The most common advice for controlling energy density is to substitute out higher energy density foods for lower density foods or changing your cooking methods. For example, deep frying French fries is super high calorie, baking French fries, not so much. But you need to be careful with substitutions because before you know it you’ll be using sugar free syrup on your pancakes, guzzling Diet Cokes, eating low-fat cheese on diet bread. While none of these foods will help or harm weight loss per se, something just feels a little off about consuming foods so “unnatural”.

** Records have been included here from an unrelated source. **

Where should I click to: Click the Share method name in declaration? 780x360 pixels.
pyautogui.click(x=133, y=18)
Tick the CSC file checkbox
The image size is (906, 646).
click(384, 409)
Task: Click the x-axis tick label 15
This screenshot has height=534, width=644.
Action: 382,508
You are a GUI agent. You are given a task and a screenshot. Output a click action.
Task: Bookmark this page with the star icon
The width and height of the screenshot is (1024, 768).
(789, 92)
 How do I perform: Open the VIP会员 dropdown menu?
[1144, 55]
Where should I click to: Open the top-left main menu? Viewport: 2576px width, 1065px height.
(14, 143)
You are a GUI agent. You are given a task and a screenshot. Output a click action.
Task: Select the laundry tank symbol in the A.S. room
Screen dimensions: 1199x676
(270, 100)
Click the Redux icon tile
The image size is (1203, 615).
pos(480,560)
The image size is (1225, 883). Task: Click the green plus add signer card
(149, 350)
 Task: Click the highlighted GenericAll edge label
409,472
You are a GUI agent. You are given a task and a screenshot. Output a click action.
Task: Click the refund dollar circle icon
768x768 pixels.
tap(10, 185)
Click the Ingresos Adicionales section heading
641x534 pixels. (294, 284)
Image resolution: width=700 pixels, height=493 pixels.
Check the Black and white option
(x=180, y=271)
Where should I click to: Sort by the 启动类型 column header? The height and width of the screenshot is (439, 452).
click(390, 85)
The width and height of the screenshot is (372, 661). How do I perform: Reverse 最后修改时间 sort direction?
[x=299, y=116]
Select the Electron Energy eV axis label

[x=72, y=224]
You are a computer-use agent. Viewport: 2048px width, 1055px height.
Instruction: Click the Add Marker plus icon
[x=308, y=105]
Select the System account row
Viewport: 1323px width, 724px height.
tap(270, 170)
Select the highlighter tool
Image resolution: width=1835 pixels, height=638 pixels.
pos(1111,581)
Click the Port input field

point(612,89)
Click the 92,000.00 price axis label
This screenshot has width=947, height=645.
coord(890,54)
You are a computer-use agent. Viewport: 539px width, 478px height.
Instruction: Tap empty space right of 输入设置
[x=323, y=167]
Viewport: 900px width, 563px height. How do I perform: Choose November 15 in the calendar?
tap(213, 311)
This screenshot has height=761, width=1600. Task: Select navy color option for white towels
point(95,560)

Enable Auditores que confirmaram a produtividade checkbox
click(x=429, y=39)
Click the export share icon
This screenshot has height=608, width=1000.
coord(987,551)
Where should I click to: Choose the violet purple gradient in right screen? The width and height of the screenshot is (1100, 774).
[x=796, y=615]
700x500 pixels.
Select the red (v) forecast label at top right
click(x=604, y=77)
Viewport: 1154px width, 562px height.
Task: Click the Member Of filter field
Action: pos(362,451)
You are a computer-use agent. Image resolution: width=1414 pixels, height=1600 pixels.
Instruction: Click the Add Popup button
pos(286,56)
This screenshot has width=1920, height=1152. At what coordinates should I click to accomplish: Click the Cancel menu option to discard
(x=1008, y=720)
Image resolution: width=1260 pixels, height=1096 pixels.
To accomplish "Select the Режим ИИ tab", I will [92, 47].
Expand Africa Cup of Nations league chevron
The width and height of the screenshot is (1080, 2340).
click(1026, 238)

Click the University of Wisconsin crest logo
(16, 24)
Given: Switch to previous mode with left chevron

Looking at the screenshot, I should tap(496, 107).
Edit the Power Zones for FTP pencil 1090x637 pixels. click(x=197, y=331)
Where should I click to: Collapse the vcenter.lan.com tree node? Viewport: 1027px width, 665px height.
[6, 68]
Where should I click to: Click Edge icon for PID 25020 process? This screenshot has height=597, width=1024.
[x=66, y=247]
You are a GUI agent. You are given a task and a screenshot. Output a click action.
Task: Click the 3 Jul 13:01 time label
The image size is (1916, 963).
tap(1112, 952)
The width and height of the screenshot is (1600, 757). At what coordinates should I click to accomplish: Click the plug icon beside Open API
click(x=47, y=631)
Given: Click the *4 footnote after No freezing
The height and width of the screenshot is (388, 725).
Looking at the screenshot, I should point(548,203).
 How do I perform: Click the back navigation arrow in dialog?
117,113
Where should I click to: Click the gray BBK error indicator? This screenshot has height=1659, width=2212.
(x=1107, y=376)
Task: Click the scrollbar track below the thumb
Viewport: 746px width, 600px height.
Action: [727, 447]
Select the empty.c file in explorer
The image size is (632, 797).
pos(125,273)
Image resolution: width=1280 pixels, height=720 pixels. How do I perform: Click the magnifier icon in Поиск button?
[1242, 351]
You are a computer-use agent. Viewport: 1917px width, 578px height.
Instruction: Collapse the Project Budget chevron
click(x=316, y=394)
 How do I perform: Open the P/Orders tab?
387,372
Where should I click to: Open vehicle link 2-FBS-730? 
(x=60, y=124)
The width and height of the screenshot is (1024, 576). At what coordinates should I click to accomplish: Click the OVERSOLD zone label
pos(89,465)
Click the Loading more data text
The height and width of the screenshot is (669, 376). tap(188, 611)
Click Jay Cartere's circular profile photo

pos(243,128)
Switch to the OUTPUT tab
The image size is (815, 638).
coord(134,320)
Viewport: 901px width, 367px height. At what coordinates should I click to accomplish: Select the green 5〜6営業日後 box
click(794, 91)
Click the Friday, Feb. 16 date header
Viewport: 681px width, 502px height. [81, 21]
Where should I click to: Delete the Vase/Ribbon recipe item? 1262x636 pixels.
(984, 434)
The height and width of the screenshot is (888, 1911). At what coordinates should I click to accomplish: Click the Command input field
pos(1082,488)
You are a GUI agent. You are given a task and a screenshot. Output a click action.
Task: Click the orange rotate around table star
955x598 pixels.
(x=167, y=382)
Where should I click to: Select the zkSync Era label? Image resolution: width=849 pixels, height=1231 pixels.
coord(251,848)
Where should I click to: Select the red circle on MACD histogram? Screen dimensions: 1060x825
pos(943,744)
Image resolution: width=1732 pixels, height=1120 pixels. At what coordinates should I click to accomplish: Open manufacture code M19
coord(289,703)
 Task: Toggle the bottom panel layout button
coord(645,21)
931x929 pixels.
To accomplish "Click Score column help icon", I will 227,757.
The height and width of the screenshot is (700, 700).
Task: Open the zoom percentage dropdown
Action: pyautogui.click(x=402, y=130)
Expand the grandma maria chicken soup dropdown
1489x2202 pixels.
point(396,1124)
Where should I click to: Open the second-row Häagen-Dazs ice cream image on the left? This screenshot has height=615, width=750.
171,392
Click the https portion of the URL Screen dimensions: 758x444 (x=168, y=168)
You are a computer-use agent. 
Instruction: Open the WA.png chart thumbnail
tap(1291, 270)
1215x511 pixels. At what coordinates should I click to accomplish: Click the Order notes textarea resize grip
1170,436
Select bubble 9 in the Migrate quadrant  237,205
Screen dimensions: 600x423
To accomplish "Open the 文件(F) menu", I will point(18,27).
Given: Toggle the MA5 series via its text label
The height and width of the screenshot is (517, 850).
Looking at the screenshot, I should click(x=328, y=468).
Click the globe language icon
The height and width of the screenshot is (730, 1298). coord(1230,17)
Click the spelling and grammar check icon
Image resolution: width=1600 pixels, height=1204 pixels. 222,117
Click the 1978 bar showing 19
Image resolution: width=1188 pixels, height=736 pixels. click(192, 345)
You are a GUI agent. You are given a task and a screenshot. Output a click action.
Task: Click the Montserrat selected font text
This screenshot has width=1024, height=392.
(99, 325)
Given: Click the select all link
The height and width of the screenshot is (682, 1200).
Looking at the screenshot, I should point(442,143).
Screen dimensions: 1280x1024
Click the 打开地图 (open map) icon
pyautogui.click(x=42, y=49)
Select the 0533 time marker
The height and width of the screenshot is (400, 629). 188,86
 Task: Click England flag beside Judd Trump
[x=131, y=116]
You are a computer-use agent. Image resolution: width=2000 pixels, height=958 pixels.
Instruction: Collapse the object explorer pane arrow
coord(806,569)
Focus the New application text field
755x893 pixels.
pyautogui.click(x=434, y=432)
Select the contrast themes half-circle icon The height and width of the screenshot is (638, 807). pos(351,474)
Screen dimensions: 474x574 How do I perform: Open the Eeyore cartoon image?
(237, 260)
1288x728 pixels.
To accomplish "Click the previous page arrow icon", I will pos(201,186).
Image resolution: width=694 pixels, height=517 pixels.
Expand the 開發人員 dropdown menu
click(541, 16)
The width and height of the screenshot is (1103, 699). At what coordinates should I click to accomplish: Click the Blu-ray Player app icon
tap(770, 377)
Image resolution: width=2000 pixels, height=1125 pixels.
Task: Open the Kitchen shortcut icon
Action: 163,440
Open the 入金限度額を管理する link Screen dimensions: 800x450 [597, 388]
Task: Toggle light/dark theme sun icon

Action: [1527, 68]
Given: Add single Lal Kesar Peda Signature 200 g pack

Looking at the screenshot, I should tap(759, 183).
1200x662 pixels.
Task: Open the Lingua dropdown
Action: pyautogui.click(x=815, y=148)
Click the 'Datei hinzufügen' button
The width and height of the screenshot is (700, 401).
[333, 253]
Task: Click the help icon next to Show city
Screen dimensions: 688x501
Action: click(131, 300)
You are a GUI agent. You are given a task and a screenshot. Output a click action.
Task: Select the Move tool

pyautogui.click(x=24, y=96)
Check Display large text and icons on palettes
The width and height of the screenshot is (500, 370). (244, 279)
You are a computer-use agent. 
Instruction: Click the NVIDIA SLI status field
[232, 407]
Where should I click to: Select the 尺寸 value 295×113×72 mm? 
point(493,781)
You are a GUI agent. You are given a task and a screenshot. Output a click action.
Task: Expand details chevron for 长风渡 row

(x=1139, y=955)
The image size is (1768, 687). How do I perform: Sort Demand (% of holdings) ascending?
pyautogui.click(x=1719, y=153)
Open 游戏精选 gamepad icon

The bottom line is that the topic of energy density requires a more nuanced discussion than we are able to provide here but our advice would be to keep your substitutions as “natural” and minimally processed as possible. Doing so should help you reduce the number of very high calorie, energy dense foods you are consuming.
It is impossible to tell you everything you need to know about portion size, food frequency, and energy density in one webpage. However, as a start, we would recommend that you
- Decrease portion size whenever possible, with the exception of fruits and vegetables. In that case you should strive to increase portion size (if you are eating them, but don’t force yourself to eat them).
- Whether you eat 2 meals/day or 8 meals/day has little bearing on how much weight you lose. What is important is the type of food(s) you are consuming and how frequently you consume those foods. Try to decrease the frequency with which you are consuming ultra-processed, highly palatable foods OR set guidelines for yourself for how much and how frequently you are able to consume those foods. Be careful here though because this can be a slippery slope.
- It is okay to eat foods that are energy dense but you will need to limit your portion size and food frequency when eating said foods. Turkey legs and French fries are energy dense foods that should not be eaten frequently and should be eaten in relatively small portions. But this doesn’t mean that they need to be avoided entirely.
You can have your proverbial cake and eat it too but you need to be able to balance portion size, food frequency, and energy density. No food should ever be totally off limits (unless you cannot control yourself around that food, then it will need to be off limits) provided you take portion size, food frequency, and energy density in consideration.